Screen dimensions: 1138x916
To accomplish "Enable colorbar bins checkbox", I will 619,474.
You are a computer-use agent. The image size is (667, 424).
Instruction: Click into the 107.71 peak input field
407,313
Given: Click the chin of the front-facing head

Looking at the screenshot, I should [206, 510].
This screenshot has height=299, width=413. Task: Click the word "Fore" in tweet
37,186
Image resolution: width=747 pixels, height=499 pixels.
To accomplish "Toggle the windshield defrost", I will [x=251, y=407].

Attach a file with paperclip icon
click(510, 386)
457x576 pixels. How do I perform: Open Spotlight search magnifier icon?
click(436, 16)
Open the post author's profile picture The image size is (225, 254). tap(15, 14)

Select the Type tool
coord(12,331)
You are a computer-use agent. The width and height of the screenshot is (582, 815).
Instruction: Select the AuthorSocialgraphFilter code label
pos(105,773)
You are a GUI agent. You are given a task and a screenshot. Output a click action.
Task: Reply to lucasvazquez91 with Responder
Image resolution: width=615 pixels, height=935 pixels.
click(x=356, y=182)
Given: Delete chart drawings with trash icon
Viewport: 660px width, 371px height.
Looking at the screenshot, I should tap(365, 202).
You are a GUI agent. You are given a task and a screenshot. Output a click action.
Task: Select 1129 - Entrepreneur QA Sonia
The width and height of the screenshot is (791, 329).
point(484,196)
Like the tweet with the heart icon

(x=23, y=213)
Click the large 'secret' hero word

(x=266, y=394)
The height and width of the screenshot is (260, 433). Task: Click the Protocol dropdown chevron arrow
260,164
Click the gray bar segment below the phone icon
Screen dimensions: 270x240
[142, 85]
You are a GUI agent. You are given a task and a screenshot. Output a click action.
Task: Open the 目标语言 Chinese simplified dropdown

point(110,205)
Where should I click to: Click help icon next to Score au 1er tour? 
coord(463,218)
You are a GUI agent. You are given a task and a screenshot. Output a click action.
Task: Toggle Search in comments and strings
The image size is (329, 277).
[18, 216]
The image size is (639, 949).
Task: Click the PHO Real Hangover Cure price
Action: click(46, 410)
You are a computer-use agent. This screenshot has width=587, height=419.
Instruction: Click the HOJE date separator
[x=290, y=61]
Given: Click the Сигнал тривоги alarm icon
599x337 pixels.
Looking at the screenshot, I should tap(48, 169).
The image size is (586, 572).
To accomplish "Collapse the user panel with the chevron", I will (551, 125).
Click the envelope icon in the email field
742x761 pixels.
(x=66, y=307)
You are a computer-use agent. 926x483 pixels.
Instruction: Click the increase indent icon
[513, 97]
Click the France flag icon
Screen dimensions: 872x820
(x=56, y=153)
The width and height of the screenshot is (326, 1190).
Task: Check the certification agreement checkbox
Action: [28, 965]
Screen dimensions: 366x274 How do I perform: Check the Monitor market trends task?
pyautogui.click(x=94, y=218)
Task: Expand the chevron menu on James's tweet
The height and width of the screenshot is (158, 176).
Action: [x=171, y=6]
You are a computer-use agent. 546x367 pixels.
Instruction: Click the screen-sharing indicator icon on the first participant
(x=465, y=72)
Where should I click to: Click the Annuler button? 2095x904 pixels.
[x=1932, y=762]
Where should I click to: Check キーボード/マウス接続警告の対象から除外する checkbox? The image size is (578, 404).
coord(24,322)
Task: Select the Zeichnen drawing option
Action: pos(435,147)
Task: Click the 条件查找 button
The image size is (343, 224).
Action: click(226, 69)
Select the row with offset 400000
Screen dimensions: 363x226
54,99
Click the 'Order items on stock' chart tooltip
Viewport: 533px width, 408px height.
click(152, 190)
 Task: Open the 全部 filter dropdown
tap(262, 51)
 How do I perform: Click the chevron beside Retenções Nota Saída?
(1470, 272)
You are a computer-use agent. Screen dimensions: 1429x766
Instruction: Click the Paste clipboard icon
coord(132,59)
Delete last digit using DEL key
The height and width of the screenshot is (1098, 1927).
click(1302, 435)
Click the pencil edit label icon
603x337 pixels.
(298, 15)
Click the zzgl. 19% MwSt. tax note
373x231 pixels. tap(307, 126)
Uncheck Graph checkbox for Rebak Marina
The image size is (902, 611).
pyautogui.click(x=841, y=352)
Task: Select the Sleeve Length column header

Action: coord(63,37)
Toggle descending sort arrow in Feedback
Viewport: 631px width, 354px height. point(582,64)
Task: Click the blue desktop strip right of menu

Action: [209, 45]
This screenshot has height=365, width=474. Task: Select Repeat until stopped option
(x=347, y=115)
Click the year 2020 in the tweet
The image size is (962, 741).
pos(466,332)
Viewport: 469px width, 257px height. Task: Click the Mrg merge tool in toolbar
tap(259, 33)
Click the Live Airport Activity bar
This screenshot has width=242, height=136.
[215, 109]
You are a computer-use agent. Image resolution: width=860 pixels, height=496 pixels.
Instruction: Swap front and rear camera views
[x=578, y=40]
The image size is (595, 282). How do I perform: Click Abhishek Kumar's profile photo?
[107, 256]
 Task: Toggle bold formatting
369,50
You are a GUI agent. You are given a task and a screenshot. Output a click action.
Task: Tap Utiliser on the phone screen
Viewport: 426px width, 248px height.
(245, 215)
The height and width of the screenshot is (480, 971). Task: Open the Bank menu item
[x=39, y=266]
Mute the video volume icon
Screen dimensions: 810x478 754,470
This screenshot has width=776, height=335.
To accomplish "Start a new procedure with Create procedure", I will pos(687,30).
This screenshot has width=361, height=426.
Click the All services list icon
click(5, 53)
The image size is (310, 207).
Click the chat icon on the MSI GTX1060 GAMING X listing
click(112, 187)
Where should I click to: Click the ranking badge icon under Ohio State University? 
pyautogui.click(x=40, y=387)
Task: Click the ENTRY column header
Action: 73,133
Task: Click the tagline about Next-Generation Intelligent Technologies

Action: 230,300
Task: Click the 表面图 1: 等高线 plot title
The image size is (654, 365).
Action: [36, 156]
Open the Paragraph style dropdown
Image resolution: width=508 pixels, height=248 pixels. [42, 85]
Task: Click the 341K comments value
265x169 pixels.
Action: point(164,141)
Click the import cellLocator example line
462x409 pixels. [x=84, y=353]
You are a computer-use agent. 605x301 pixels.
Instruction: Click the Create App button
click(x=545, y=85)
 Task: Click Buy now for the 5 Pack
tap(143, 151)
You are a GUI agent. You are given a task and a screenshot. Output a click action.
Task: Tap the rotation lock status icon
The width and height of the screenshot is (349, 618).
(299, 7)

Problem requirements: Output every record in full, exactly as it was given.

Completed task:
Screen dimensions: 1138x916
To accomplish "Enable colorbar bins checkbox", I will 619,474.
You are a computer-use agent. The image size is (667, 424).
Instruction: Click into the 107.71 peak input field
407,313
Given: Click the chin of the front-facing head

Looking at the screenshot, I should [206, 510].
This screenshot has height=299, width=413. Task: Click the word "Fore" in tweet
37,186
Image resolution: width=747 pixels, height=499 pixels.
To accomplish "Toggle the windshield defrost", I will [x=251, y=407].

Attach a file with paperclip icon
click(510, 386)
457x576 pixels. How do I perform: Open Spotlight search magnifier icon?
click(436, 16)
Open the post author's profile picture The image size is (225, 254). tap(15, 14)

Select the Type tool
coord(12,331)
You are a computer-use agent. The width and height of the screenshot is (582, 815).
Instruction: Select the AuthorSocialgraphFilter code label
pos(105,773)
You are a GUI agent. You are given a task and a screenshot. Output a click action.
Task: Reply to lucasvazquez91 with Responder
Image resolution: width=615 pixels, height=935 pixels.
click(x=356, y=182)
Given: Delete chart drawings with trash icon
Viewport: 660px width, 371px height.
Looking at the screenshot, I should tap(365, 202).
You are a GUI agent. You are given a task and a screenshot. Output a click action.
Task: Select 1129 - Entrepreneur QA Sonia
The width and height of the screenshot is (791, 329).
point(484,196)
Like the tweet with the heart icon

(x=23, y=213)
Click the large 'secret' hero word

(x=266, y=394)
The height and width of the screenshot is (260, 433). Task: Click the Protocol dropdown chevron arrow
260,164
Click the gray bar segment below the phone icon
Screen dimensions: 270x240
[142, 85]
You are a GUI agent. You are given a task and a screenshot. Output a click action.
Task: Open the 目标语言 Chinese simplified dropdown

point(110,205)
Where should I click to: Click help icon next to Score au 1er tour? 
coord(463,218)
You are a GUI agent. You are given a task and a screenshot. Output a click action.
Task: Toggle Search in comments and strings
The image size is (329, 277).
[18, 216]
The image size is (639, 949).
Task: Click the PHO Real Hangover Cure price
Action: click(46, 410)
You are a computer-use agent. This screenshot has width=587, height=419.
Instruction: Click the HOJE date separator
[x=290, y=61]
Given: Click the Сигнал тривоги alarm icon
599x337 pixels.
Looking at the screenshot, I should tap(48, 169).
The image size is (586, 572).
To accomplish "Collapse the user panel with the chevron", I will (551, 125).
Click the envelope icon in the email field
742x761 pixels.
(x=66, y=307)
You are a computer-use agent. 926x483 pixels.
Instruction: Click the increase indent icon
[513, 97]
Click the France flag icon
Screen dimensions: 872x820
(x=56, y=153)
The width and height of the screenshot is (326, 1190).
Task: Check the certification agreement checkbox
Action: [28, 965]
Screen dimensions: 366x274 How do I perform: Check the Monitor market trends task?
pyautogui.click(x=94, y=218)
Task: Expand the chevron menu on James's tweet
The height and width of the screenshot is (158, 176).
Action: [x=171, y=6]
You are a computer-use agent. 546x367 pixels.
Instruction: Click the screen-sharing indicator icon on the first participant
(x=465, y=72)
Where should I click to: Click the Annuler button? 2095x904 pixels.
[x=1932, y=762]
Where should I click to: Check キーボード/マウス接続警告の対象から除外する checkbox? The image size is (578, 404).
coord(24,322)
Task: Select the Zeichnen drawing option
Action: pos(435,147)
Task: Click the 条件查找 button
The image size is (343, 224).
Action: click(226, 69)
Select the row with offset 400000
Screen dimensions: 363x226
54,99
Click the 'Order items on stock' chart tooltip
Viewport: 533px width, 408px height.
click(152, 190)
 Task: Open the 全部 filter dropdown
tap(262, 51)
 How do I perform: Click the chevron beside Retenções Nota Saída?
(1470, 272)
You are a computer-use agent. Screen dimensions: 1429x766
Instruction: Click the Paste clipboard icon
coord(132,59)
Delete last digit using DEL key
The height and width of the screenshot is (1098, 1927).
click(1302, 435)
Click the pencil edit label icon
603x337 pixels.
(298, 15)
Click the zzgl. 19% MwSt. tax note
373x231 pixels. tap(307, 126)
Uncheck Graph checkbox for Rebak Marina
The image size is (902, 611).
pyautogui.click(x=841, y=352)
Task: Select the Sleeve Length column header

Action: coord(63,37)
Toggle descending sort arrow in Feedback
Viewport: 631px width, 354px height. point(582,64)
Task: Click the blue desktop strip right of menu

Action: [209, 45]
This screenshot has height=365, width=474. Task: Select Repeat until stopped option
(x=347, y=115)
Click the year 2020 in the tweet
The image size is (962, 741).
pos(466,332)
Viewport: 469px width, 257px height. Task: Click the Mrg merge tool in toolbar
tap(259, 33)
Click the Live Airport Activity bar
This screenshot has width=242, height=136.
[215, 109]
You are a computer-use agent. Image resolution: width=860 pixels, height=496 pixels.
Instruction: Swap front and rear camera views
[x=578, y=40]
The image size is (595, 282). How do I perform: Click Abhishek Kumar's profile photo?
[107, 256]
 Task: Toggle bold formatting
369,50
You are a GUI agent. You are given a task and a screenshot. Output a click action.
Task: Tap Utiliser on the phone screen
Viewport: 426px width, 248px height.
(245, 215)
The height and width of the screenshot is (480, 971). Task: Open the Bank menu item
[x=39, y=266]
Mute the video volume icon
Screen dimensions: 810x478 754,470
This screenshot has width=776, height=335.
To accomplish "Start a new procedure with Create procedure", I will pos(687,30).
This screenshot has width=361, height=426.
Click the All services list icon
click(5, 53)
The image size is (310, 207).
Click the chat icon on the MSI GTX1060 GAMING X listing
click(112, 187)
Where should I click to: Click the ranking badge icon under Ohio State University? 
pyautogui.click(x=40, y=387)
Task: Click the ENTRY column header
Action: 73,133
Task: Click the tagline about Next-Generation Intelligent Technologies

Action: 230,300
Task: Click the 表面图 1: 等高线 plot title
The image size is (654, 365).
Action: [36, 156]
Open the Paragraph style dropdown
Image resolution: width=508 pixels, height=248 pixels. [42, 85]
Task: Click the 341K comments value
265x169 pixels.
Action: point(164,141)
Click the import cellLocator example line
462x409 pixels. [x=84, y=353]
You are a computer-use agent. 605x301 pixels.
Instruction: Click the Create App button
click(x=545, y=85)
 Task: Click Buy now for the 5 Pack
tap(143, 151)
You are a GUI agent. You are given a task and a screenshot. Output a click action.
Task: Tap the rotation lock status icon
The width and height of the screenshot is (349, 618).
(299, 7)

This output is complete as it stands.